== Exercise brief ==
Please return all the entries below verbatim, leaving out the pictures.

********************

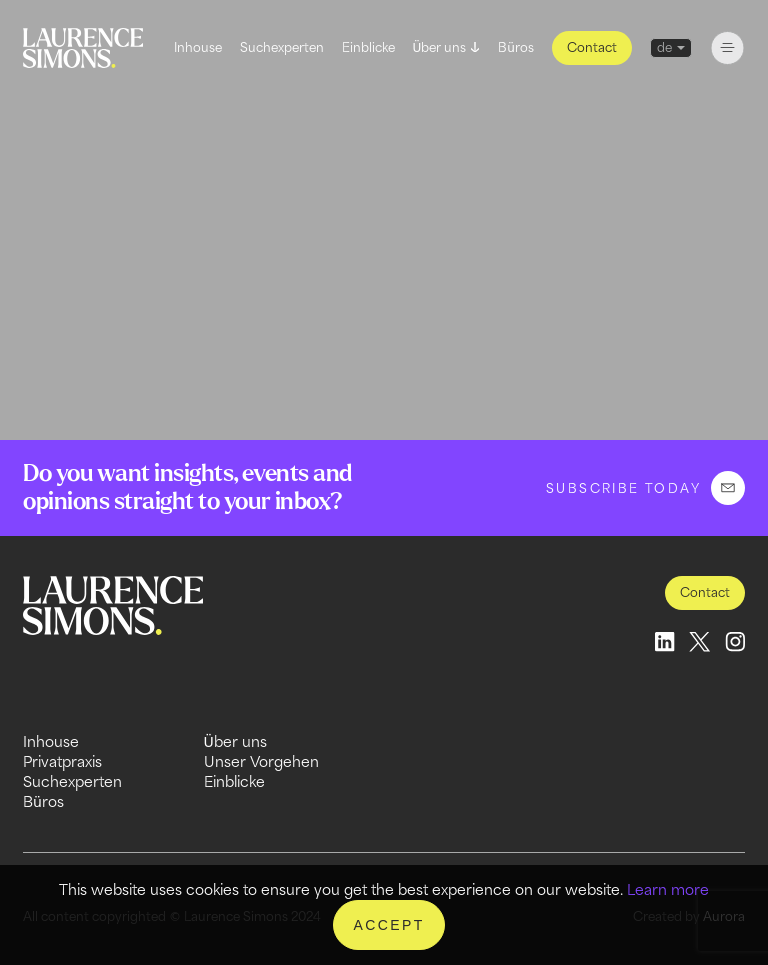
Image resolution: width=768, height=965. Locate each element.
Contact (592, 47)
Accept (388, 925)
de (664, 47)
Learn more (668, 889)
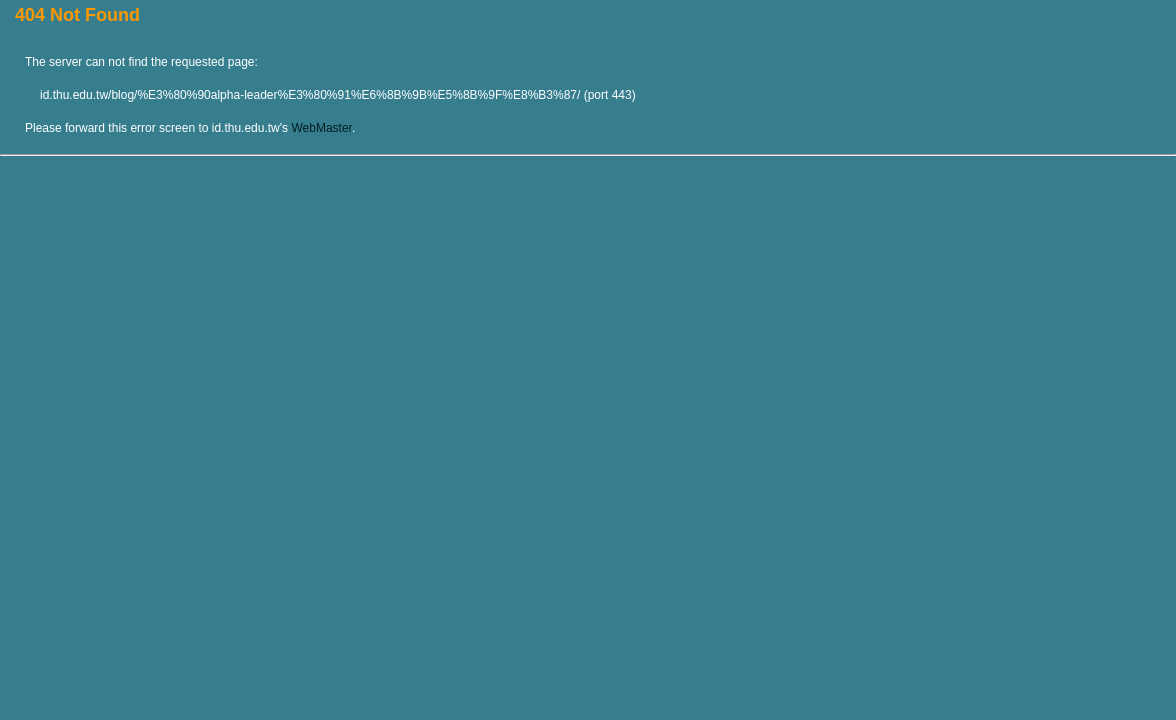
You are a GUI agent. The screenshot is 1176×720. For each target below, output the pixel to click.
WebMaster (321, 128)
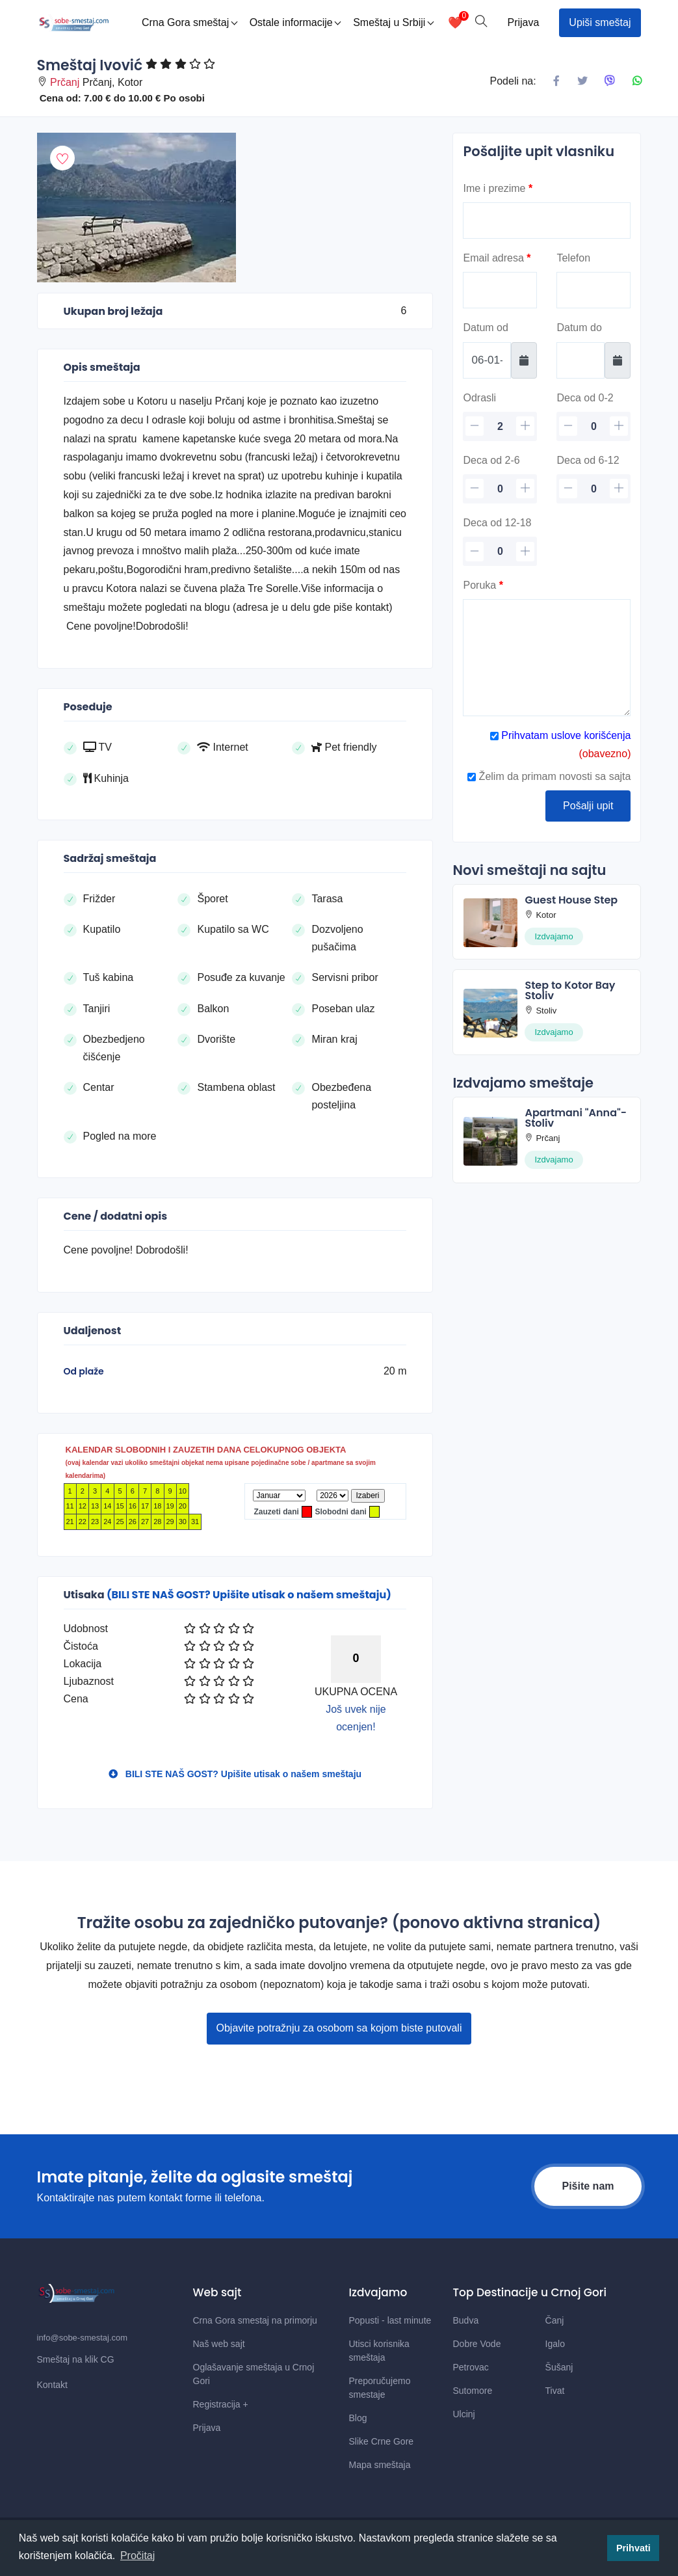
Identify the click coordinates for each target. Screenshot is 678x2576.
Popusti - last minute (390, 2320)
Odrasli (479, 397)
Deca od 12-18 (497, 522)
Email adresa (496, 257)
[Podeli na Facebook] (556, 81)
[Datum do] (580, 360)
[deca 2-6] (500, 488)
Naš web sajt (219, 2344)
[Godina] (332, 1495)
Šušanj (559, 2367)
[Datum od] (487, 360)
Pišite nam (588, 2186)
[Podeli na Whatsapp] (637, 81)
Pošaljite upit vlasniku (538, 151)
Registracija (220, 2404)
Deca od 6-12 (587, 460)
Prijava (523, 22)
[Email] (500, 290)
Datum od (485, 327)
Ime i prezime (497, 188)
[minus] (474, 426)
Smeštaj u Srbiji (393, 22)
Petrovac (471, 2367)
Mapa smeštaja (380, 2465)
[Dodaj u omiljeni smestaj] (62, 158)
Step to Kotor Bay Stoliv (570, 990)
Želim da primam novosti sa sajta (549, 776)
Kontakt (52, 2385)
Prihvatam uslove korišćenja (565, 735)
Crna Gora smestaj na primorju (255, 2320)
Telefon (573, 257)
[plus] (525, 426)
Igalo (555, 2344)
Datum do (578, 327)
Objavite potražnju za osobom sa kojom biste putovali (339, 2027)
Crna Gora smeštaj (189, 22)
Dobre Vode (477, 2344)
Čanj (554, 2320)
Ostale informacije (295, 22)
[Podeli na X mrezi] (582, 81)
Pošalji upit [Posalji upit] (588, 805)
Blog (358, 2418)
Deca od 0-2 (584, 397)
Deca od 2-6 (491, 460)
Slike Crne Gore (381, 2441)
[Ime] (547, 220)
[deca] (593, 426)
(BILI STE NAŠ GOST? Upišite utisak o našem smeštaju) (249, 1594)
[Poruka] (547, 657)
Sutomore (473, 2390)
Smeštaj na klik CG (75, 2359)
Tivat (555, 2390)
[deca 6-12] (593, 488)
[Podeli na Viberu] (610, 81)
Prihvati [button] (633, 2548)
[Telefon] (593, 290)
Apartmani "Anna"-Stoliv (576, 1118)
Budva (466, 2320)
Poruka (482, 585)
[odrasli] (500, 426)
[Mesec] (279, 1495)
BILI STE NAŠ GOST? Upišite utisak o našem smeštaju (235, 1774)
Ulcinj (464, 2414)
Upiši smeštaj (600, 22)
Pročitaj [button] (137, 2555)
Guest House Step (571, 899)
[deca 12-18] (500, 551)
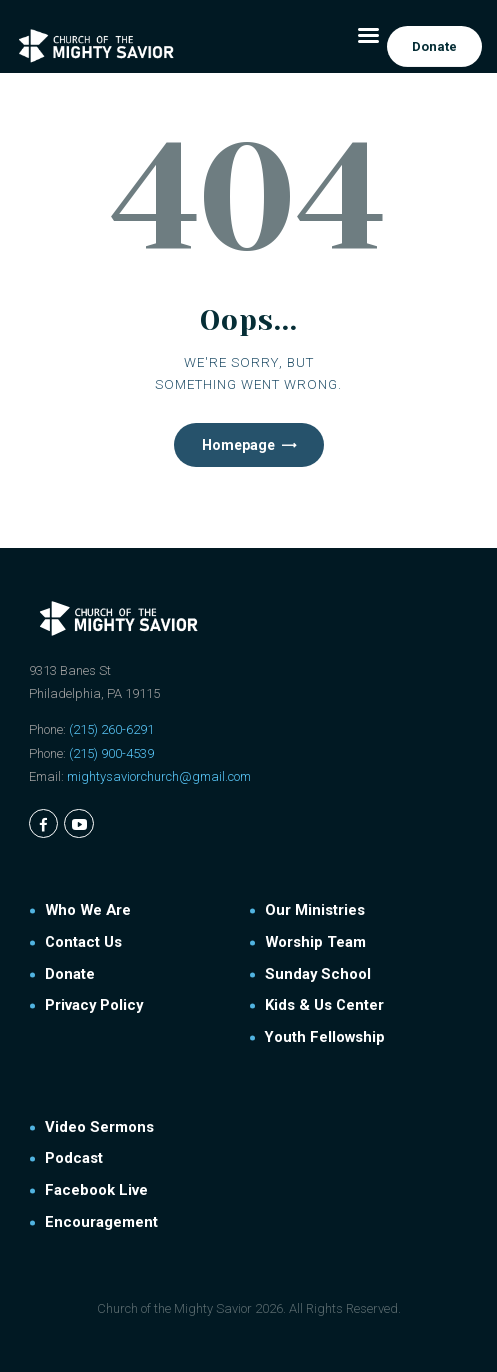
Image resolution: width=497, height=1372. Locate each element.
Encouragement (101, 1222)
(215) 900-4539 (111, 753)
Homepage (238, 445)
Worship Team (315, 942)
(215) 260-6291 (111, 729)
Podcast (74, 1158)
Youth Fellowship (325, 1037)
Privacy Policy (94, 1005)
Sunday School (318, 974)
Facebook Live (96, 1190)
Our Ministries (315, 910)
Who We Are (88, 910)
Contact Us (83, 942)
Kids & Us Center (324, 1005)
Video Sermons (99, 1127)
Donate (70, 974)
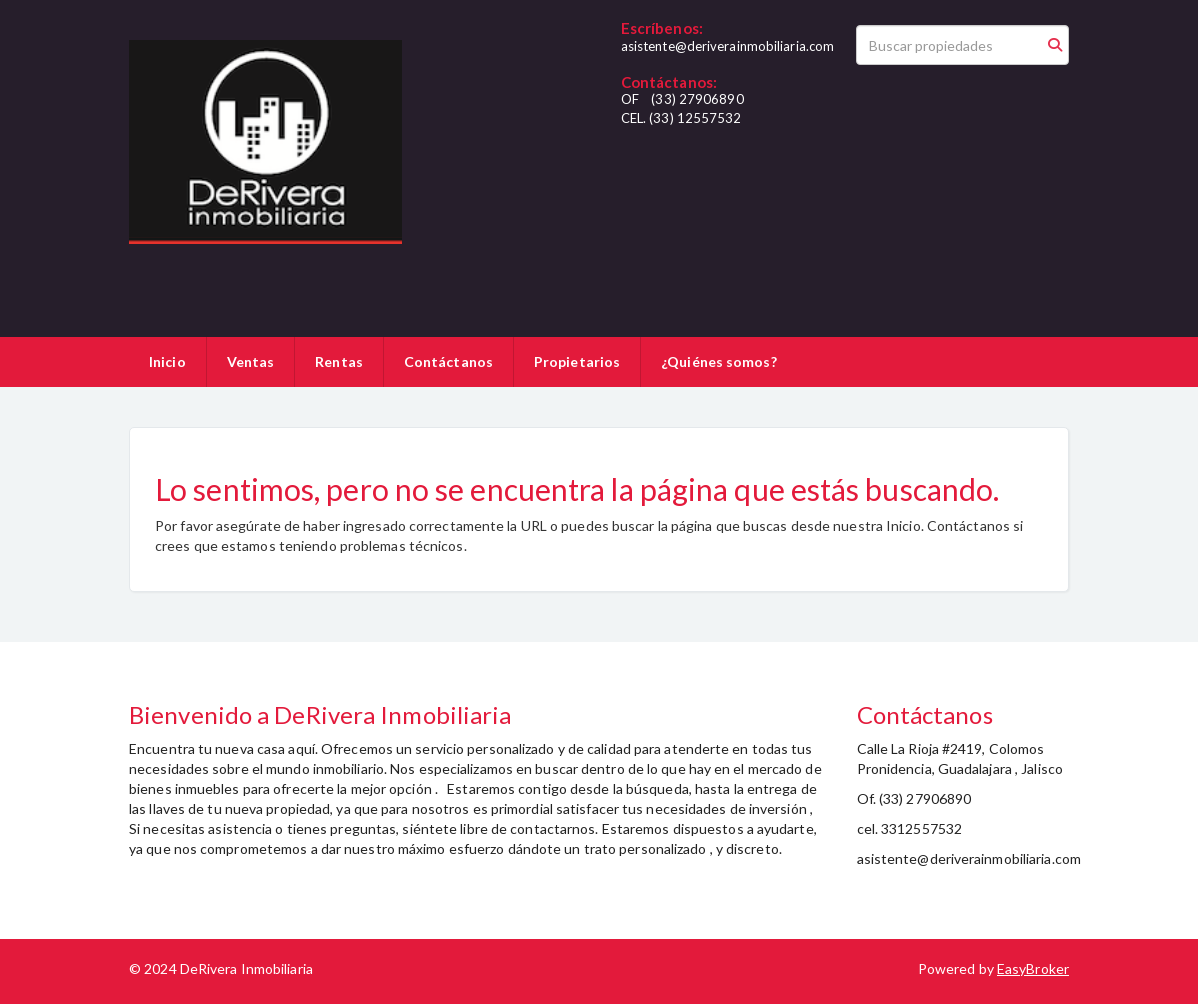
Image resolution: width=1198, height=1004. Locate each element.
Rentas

********************

== Task answer ==
Image resolution: width=768, height=965. Locate each element.
Contact (592, 47)
Accept (388, 925)
de (664, 47)
Learn more (668, 889)
You are a GUI agent. The screenshot is 1176×720. For each target below, output the pixel to click.
WebMaster (321, 128)
Identify the click coordinates for each target. Screenshot is 678x2576.
Popusti - last minute (390, 2320)
Odrasli (479, 397)
Deca od 12-18 (497, 522)
Email adresa (496, 257)
[Podeli na Facebook] (556, 81)
[Datum do] (580, 360)
[deca 2-6] (500, 488)
Naš web sajt (219, 2344)
[Godina] (332, 1495)
Šušanj (559, 2367)
[Datum od] (487, 360)
Pišite nam (588, 2186)
[Podeli na Whatsapp] (637, 81)
Pošaljite upit vlasniku (538, 151)
Registracija (220, 2404)
Deca od 6-12 (587, 460)
Prijava (523, 22)
[Email] (500, 290)
Datum od (485, 327)
Ime i prezime (497, 188)
[minus] (474, 426)
Smeštaj u Srbiji (393, 22)
Petrovac (471, 2367)
Mapa smeštaja (380, 2465)
[Dodaj u omiljeni smestaj] (62, 158)
Step to Kotor Bay Stoliv (570, 990)
Želim da primam novosti sa sajta (549, 776)
Kontakt (52, 2385)
Prihvatam uslove korišćenja (565, 735)
Crna Gora smestaj na primorju (255, 2320)
Telefon (573, 257)
[plus] (525, 426)
Igalo (555, 2344)
Datum do (578, 327)
Objavite potražnju za osobom sa kojom biste putovali (339, 2027)
Crna Gora smeštaj (189, 22)
Dobre Vode (477, 2344)
Čanj (554, 2320)
Ostale informacije (295, 22)
[Podeli na X mrezi] (582, 81)
Pošalji upit [Posalji upit] (588, 805)
Blog (358, 2418)
Deca od 0-2 (584, 397)
Deca od 2-6 (491, 460)
Slike Crne Gore (381, 2441)
[Ime] (547, 220)
[deca] (593, 426)
(BILI STE NAŠ GOST? Upišite utisak o našem smeštaju) (249, 1594)
[Poruka] (547, 657)
Sutomore (473, 2390)
Smeštaj na klik CG (75, 2359)
Tivat (555, 2390)
[deca 6-12] (593, 488)
[Podeli na Viberu] (610, 81)
Prihvati [button] (633, 2548)
[Telefon] (593, 290)
Apartmani "Anna"-Stoliv (576, 1118)
Budva (466, 2320)
Poruka (482, 585)
[odrasli] (500, 426)
[Mesec] (279, 1495)
BILI STE NAŠ GOST? Upišite utisak o našem smeštaju (235, 1774)
Ulcinj (464, 2414)
Upiši smeštaj (600, 22)
Pročitaj [button] (137, 2555)
Guest House Step (571, 899)
[deca 12-18] (500, 551)
Image resolution: width=497, height=1372. Locate each element.
Encouragement (101, 1222)
(215) 900-4539 (111, 753)
Homepage (238, 445)
Worship Team (315, 942)
(215) 260-6291 (111, 729)
Podcast (74, 1158)
Youth Fellowship (325, 1037)
Privacy Policy (94, 1005)
Sunday School (318, 974)
Facebook Live (96, 1190)
Our Ministries (315, 910)
Who We Are (88, 910)
Contact Us (83, 942)
Kids & Us Center (324, 1005)
Video Sermons (99, 1127)
Donate (70, 974)
Image resolution: width=1198, height=1004. Locate each element.
Rentas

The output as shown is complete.